Bonsoir à tous,
Je m’étais installé dans le tram, un peu fatigué de ma journée, en me disant que peut-être quelqu’un viendrait s’asseoir en face de moi. C’est exactement ce qui s’est passé. Iryna s’est installée, et j’ai tenté une approche.
Elle a d’abord eu un moment d’hésitation. Elle me dit qu’elle parle mal français et pour être honnête, elle se débrouille bien mieux qu’elle ne le pense. Je lui montre le site de l'inconnu du tramway pour la rassurer : elle accepte.
Je vous présente Iryna, 39 ans.
— " Je suis ukrainienne. En France depuis six ans. "
Dans la vie Iryna cherche un travail, mais c’est compliqué.
— " Je suis cuisinière de formation, en Ukraine j'étais déjà cuisinière mais pas de diplôme français, et on me reproche un français... pas assez bon. "
Elle garde ses deux enfants et tente de trouver du travail depuis un an, en vain. Ici, ce passé professionnel ne vaut pas grand-chose sans équivalence, sans reconnaissance pourtant je postule régulièrement mais rien ... Mais je ne baisse pas les bras !
Je lui demande pourquoi elle est venue à Nantes. Elle m’explique que la famille du père de son fils était ici. Ils ont décidé de quitter l’Ukraine, en partie pour ça, mais aussi à cause d’un contexte plus lourd.
— " Mon fils est métis. Là-bas, il y avait du racisme. C’était dangereux pour lui. "
Elle n’en dira pas plus, et je n’ai pas cherché à creuser. Ce n’est pas le but. L’essentiel, c’est qu’ils sont là, et qu’ils essayent de se reconstruire.

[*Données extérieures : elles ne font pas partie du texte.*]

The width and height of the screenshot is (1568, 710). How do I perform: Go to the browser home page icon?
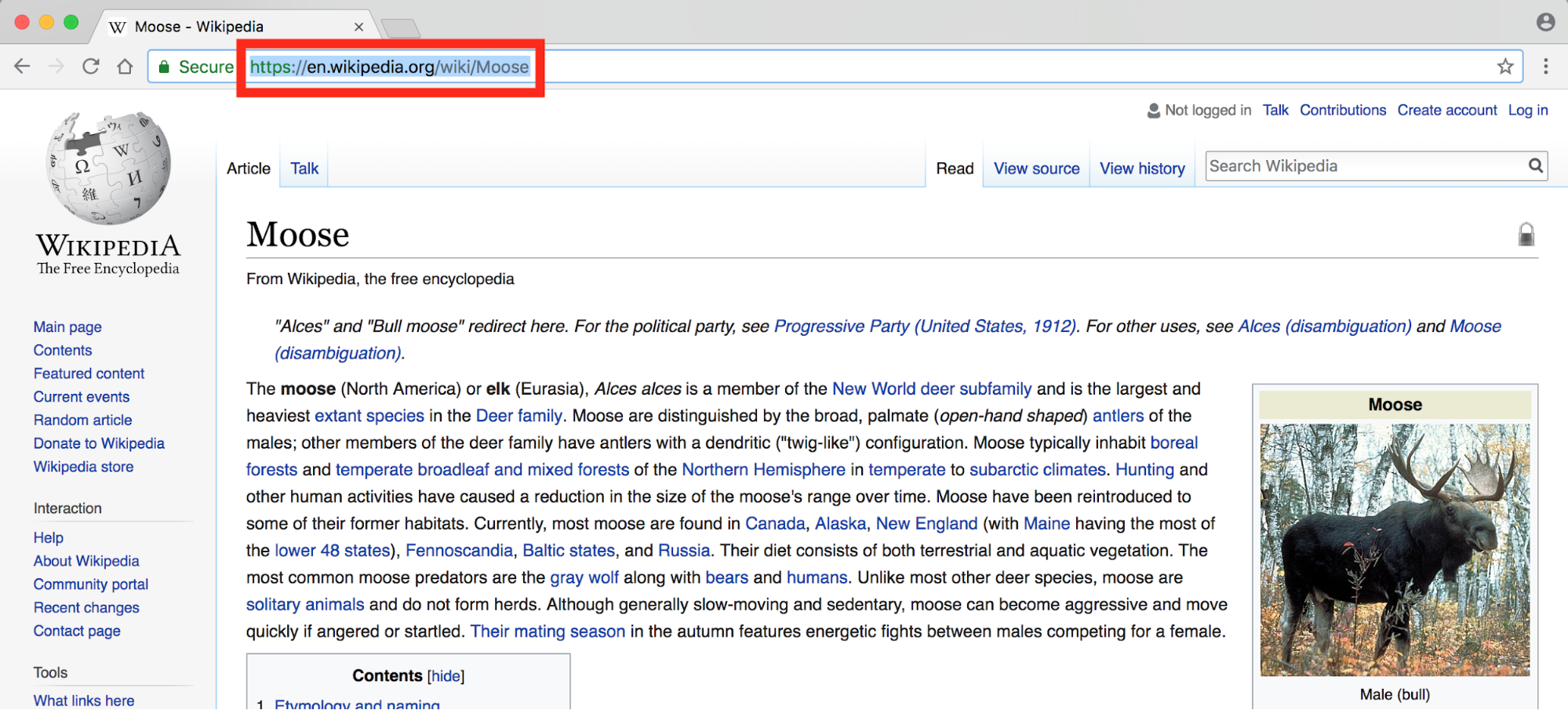pos(125,67)
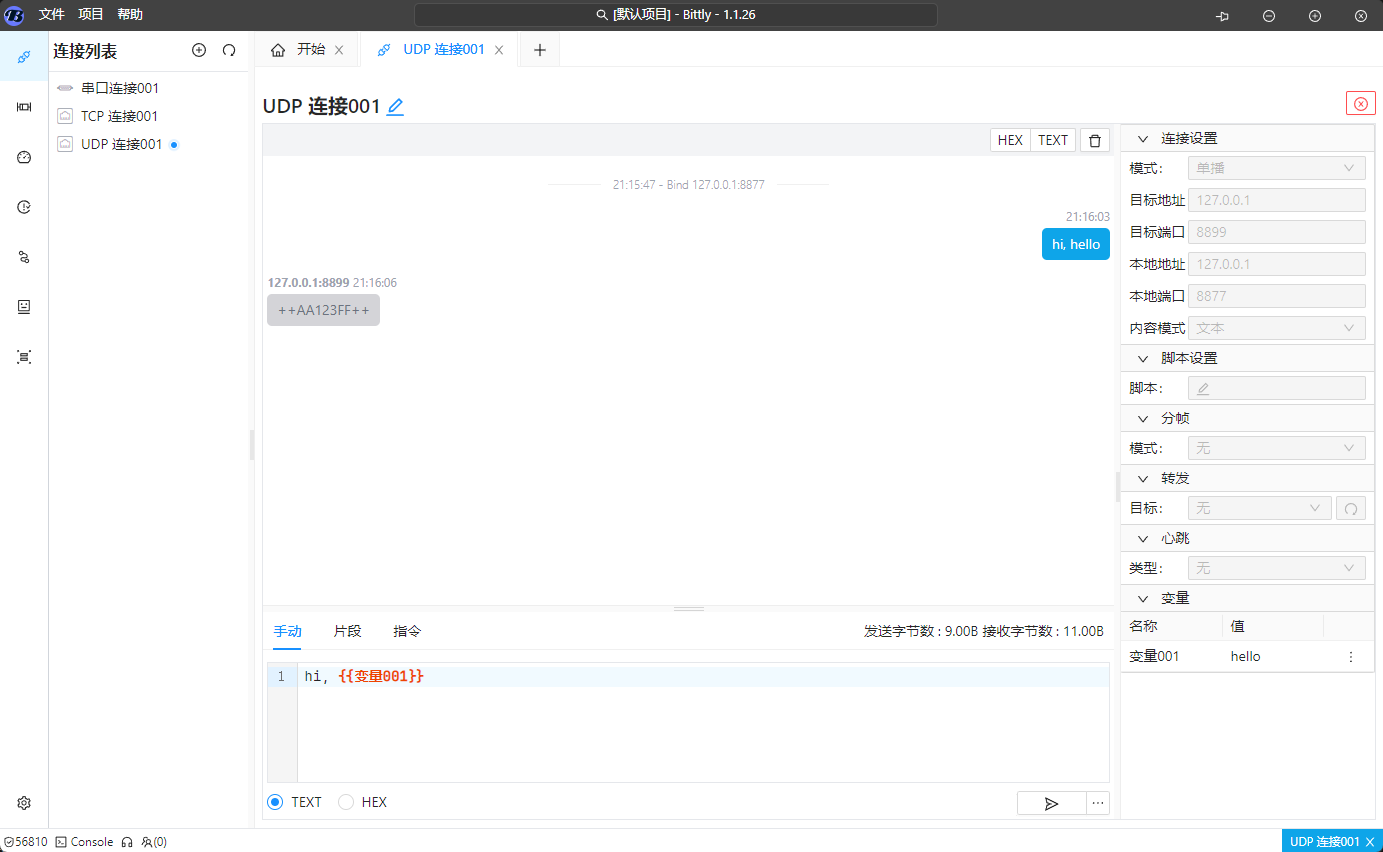1383x852 pixels.
Task: Open the settings gear in the sidebar
Action: [x=24, y=803]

Le papa de son fils est décédé. À leur arrivée, ils ont été logés dans un HLM à Cholet. Aujourd’hui, ils vivent à Nantes, plus proches des grands-parents.

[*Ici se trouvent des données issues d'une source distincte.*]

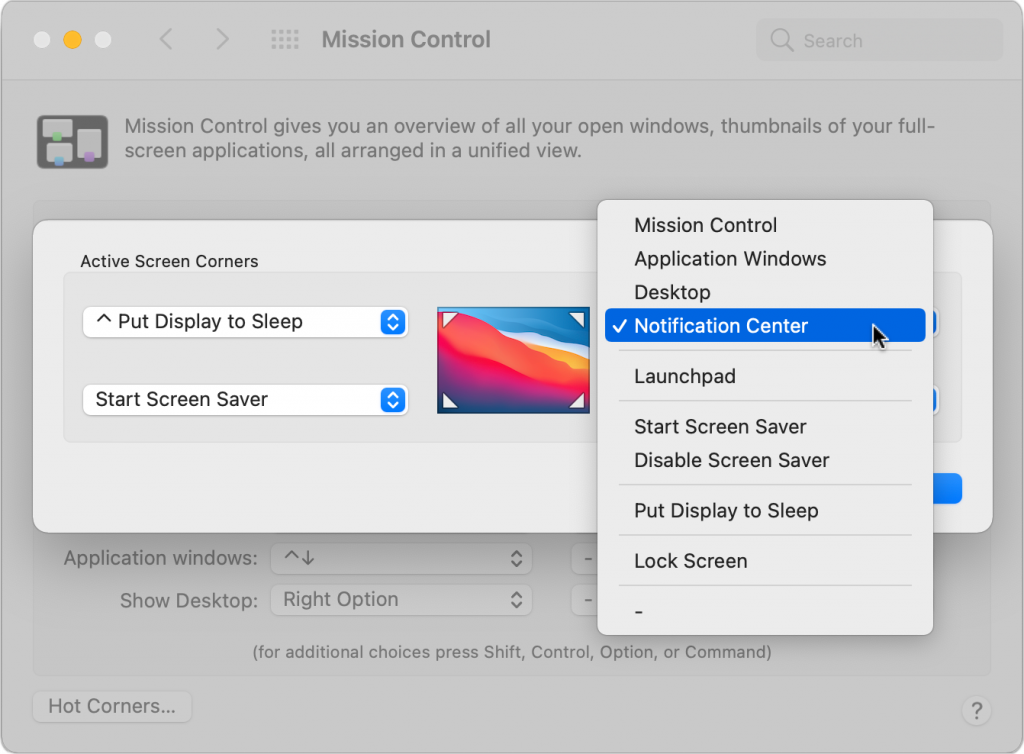Open the Put Display to Sleep corner popup
The width and height of the screenshot is (1024, 754).
(x=246, y=322)
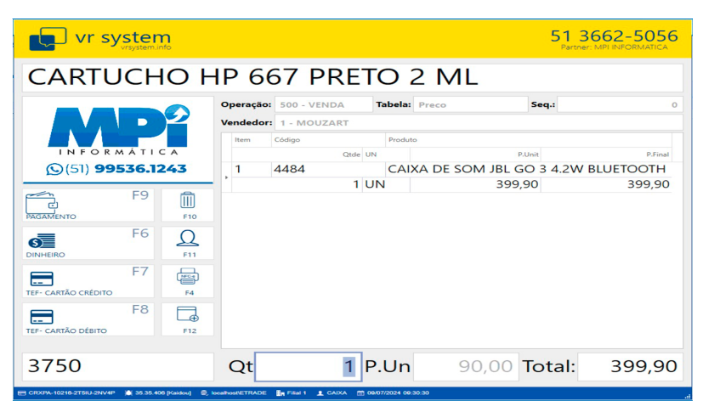The height and width of the screenshot is (412, 702).
Task: Click the vr system logo icon
Action: click(47, 40)
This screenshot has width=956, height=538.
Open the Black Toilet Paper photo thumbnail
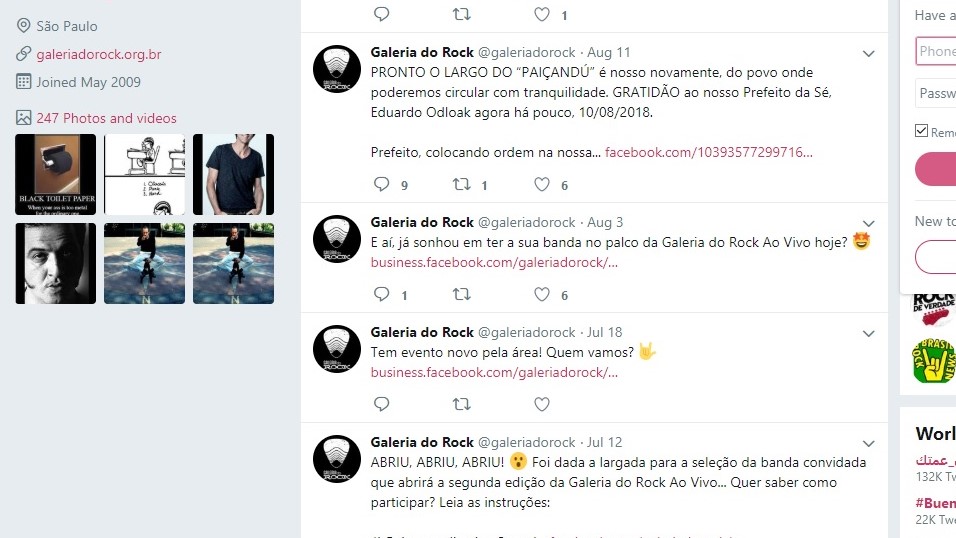[55, 174]
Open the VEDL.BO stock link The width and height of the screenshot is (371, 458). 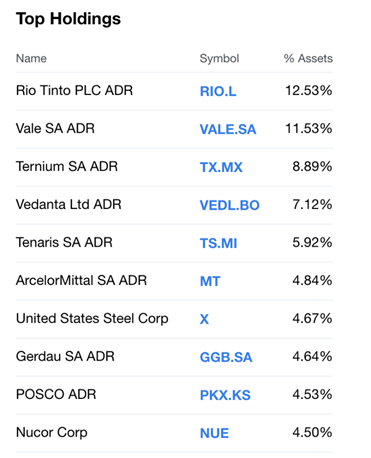tap(230, 205)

Elle me parle aussi de l’Ukraine. De sa famille restée là-bas.
— " Je suis arrivée avant la guerre, mais depuis 2022… c’est un stress permanent. Ma famille est à Kiev. Ils me manquent beaucoup. Et comme j'ai l'asile politique je ne peut pas y retourner c'est un déchirement mais je n'avais pas le choix. "

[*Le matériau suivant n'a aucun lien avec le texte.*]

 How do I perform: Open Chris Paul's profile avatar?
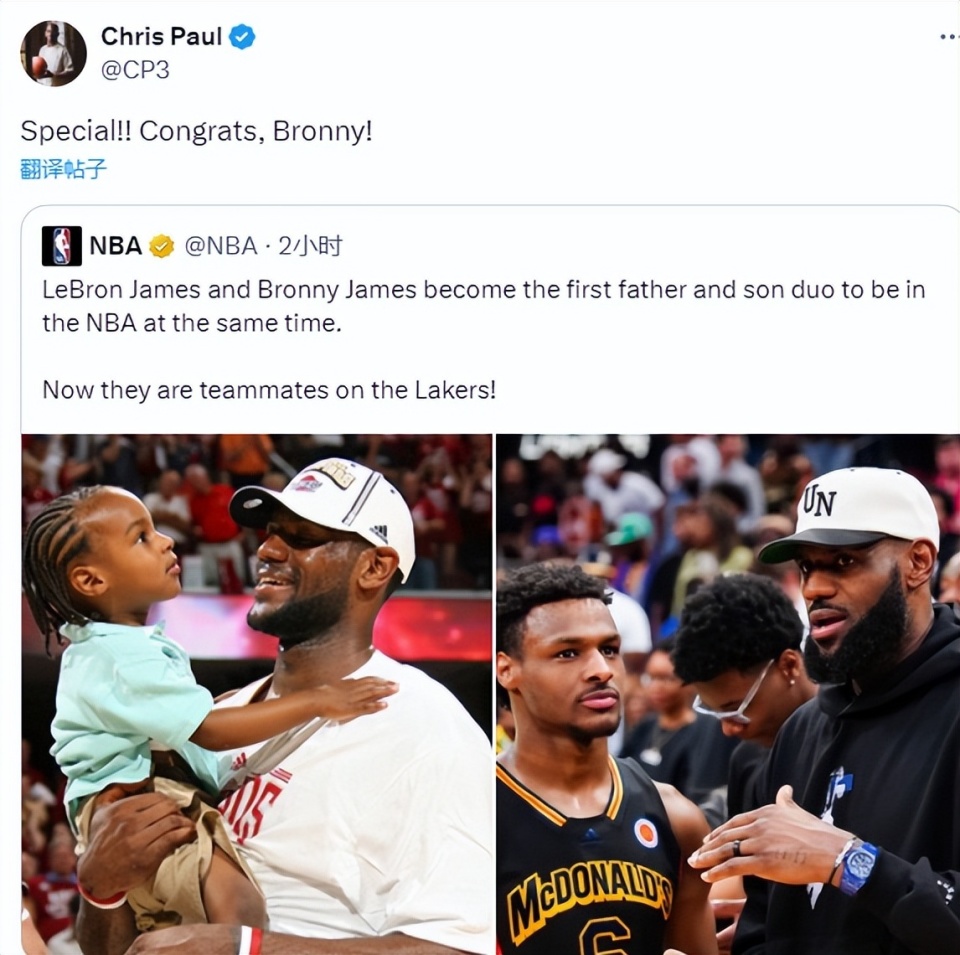point(53,54)
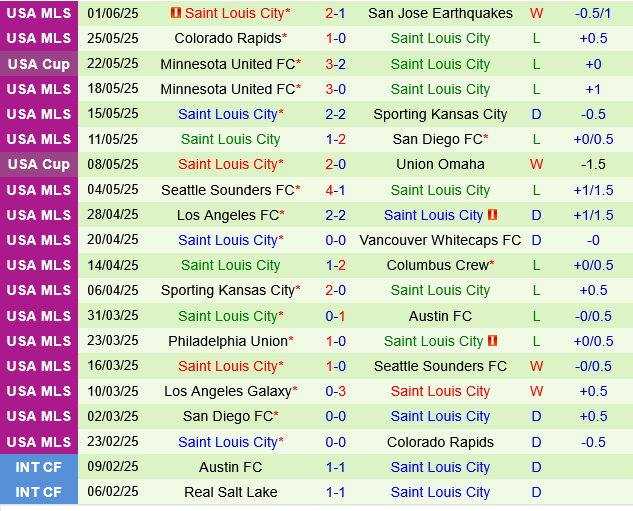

Malgré tout ça, Iryna garde la tête haute.
— " Je suis triste, oui. Pour ma famille, pour la guerre, pour la situation. Mais je fais tout pour que mes enfants ne s’en rendent pas compte. Je souris ... Je ne doit pas craquer pour eux. "
Je lui demande si elle est heureuse.
— " Pas totalement. Il me manque un travail. Et un peu plus d’argent. Le RSA, c’est pas assez. Et j'ai un ado, il veut des choses que je ne peux lui offrir … c’est dur. "
Mis à part son histoire douloureuse, Iryna aime ? La musique, danser, marcher, aller voir la mer.
Elle n’aime pas ? Le piment. Et surtout, la fumée de cigarette quand quelqu’un fume juste à côté d’elle à un arrêt de bus ou de tramway : " Comme s'il ne pouvait pas faire quelques mètres de plus pour ne gêner personne ! "
Avant de descendre, je lui demande un mot de la fin. Elle sourit.
— " Merci à vous. C’était une bonne expérience. "
Je suis resté scotché. Cette rencontre m’a bouleversé. Par sa sincérité, sa pudeur, sa force. Il y a des jours comme ça, où les gens se livrent. Et moi, je reste là, un peu sonné. Le cœur un peu plus grand qu’avant.
Je te souhaites bonne chance pour la suite Iryna, j'espère que nous nous recroiserons un de ces jours.
A.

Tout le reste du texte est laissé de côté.